FRAGMENTO DEL DOCUMENTO ▸
^^^^^^^^

El análisis historiográfico parte del texto de historia entendido como enunciado emitido en un contexto determinado. El objetivo de la investigación historiográfica es reconstruir ese proceso comunicativo en el que se inserta el texto analizado. Para llevar a cabo esta reconstrucción hay que ir de la estructura inmanente del texto a su funcionamiento en la sociedad en que se produjo. (Mendiola y Zermeño, 1995, p. 258)
La historicidad de la historia
Lo que he venido describiendo se reduce a dislocar los esencialismos del pensamiento ontológico para dirigirse hacia la proliferación: observar los desequilibrios, las rupturas, los disensos, las diferencias implícitas en los diferentes sentidos de los conceptos. Los sentidos elaborados son históricos; cambian, no sólo a lo largo del tiempo, sino que también de una sociedad a otra.20 En consecuencia, es vital rechazar la existencia de las cosas como hechos ajenos al ser humano.
El historiador-observador no debe pensar desde la unidad, ya que las sociedades, según la teoría de sistemas, no se entienden de esa forma. Es a través de la diferencia que se generan las esquematizaciones de los diferentes entramados sociales (Luhmann, 1998, p. 8). Ergo, no se trata de intentar generar una explicación universal de las cosas puesto que, como señala Guicciardini en el epígrafe, eso francamente nos supera. Es imposible llegar a una versión infalible del relato histórico; no podemos englobar la totalidad de un acontecimiento. Es, entonces, el pasado no un objeto que el historiador describe ‘objetivamente’, no es una cosa-en-sí, sino el fruto de la mirada de un presente cognoscente hacia un pasado producido.
La historia - entendida para los fines de este escrito como el conocimiento del pasado - por ende, se constituye como una práctica - de escritura en la mayoría de los casos - emprendida en un lugar social que interpreta, que elabora representaciones del pasado siempre desde un tiempo presente. El conocimiento que se tiene del pasado emerge y se actualiza de manera continua para desembocar en cambiantes significados. Por supuesto que aquí tiene mucho que ver la experiencia del tiempo histórico. Tanto Reinhart Koselleck como François Hartog profundizan en esta cuestión con maestría. El lector disculpará que me desvíe ligeramente, pero describir a grandes rasgos sus tesis principales será muy útil para las páginas sucesivas.
Por un lado, los regímenes de historicidad que postula Hartog son las expresiones que ordenan la experiencia que los seres humanos tienen del tiempo. Esto es, al haber diferentes maneras de relacionarse con el tiempo - lo que se denomina ‘historicidad’ - se aprehende el pasado, el presente y el futuro con una pluralidad de semánticas (Hartog, 2007, pp. 28-39). Esto permite concebir que la manera en que se visualiza el porvenir o lo pasado es radicalmente diferente a como las sociedades premodernas, por poner ese caso, lo realizaron. Y son estos órdenes del tiempo los que condicionan los regímenes historiográficos (Mudrovcic, 2013, p 15),21 pues la escritura de la historia no puede eludir esta historicidad latente, inconsciente.

^^^^^^^^

PROBLEMAS Y TAREAS ▸
1. Responde, por favor, estas preguntas sobre el fragmento acerca de la historicidad de la historia:
(a) ¿Cuál es el objetivo de la investigación historiográfica?
(b) Según la teoría de sistemas, ¿a través de qué se generan las esquematizaciones de los diferentes entramados sociales?
(c) ¿Qué nombre recibe la manera en que los seres humanos se relacionan con el tiempo?
2. Retoma el fragmento sobre la historicidad de la historia después de su última oración y escribe un párrafo más que siga el mismo hilo.

^^^^^^^^

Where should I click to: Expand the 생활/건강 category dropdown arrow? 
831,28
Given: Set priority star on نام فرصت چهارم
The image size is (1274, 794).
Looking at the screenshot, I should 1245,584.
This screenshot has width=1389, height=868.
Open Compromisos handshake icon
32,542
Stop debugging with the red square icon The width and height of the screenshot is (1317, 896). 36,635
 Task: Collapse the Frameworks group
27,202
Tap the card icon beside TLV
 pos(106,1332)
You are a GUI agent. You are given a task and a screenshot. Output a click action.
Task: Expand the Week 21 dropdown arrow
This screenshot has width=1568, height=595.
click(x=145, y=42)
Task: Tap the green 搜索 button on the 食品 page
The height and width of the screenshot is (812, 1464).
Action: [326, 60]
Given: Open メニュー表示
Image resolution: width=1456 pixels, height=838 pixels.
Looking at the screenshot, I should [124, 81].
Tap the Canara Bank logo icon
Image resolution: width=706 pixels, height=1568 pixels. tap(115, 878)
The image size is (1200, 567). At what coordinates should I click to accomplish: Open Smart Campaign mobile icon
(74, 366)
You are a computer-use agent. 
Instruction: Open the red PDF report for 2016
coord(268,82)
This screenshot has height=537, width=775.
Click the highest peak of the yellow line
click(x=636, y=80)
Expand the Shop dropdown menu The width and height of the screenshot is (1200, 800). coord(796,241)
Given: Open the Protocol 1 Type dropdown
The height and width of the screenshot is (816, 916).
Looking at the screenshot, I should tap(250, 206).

^^^^^^^^

RESULTADOS ▸
1.
(a) Reconstruir el proceso comunicativo en el que se inserta el texto analizado.
(b) A través de la diferencia.
(c) Historicidad.

2.
Por otro lado, Koselleck, con sus categorías metahistóricas-antropológicas de espacio de experiencia - pasado hecho presente - y horizonte de expectativas - futuro hecho presente - (1993, p. 334-36, 338), problematiza cómo la relación temporal es una condición humana forzosa. La experiencia y la expectativa, articuladas en el presente que vive el tiempo, van cambiando a lo largo de la historia. Así, el tiempo histórico koselleckiano es una continua examinación de la relación que establecemos con el ámbito temporal. En este punto, las tesis de Hartog y Koselleck comulgan en cuanto a que los modos en que el tiempo nos afecta son históricos y siempre se perciben de forma distinta. De hecho, el propio historiador francés recupera a Koselleck al enunciar que el tiempo histórico es justamente la tensión asimétrica de las experiencias y las expectativas: el régimen de historicidad es la expresión par excellence de dicha tensión (Hartog, 2007, p. 39).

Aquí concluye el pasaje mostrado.